___ WORKING DATA ___
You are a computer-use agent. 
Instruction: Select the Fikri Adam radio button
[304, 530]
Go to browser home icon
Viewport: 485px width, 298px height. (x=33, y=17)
___
» PROBLEM REQUIREMENTS
Copy out the whole listing exactly.

» RESPONSE BELOW
You are a computer-use agent. 
Instruction: Select the Fikri Adam radio button
[304, 530]
Go to browser home icon
Viewport: 485px width, 298px height. (x=33, y=17)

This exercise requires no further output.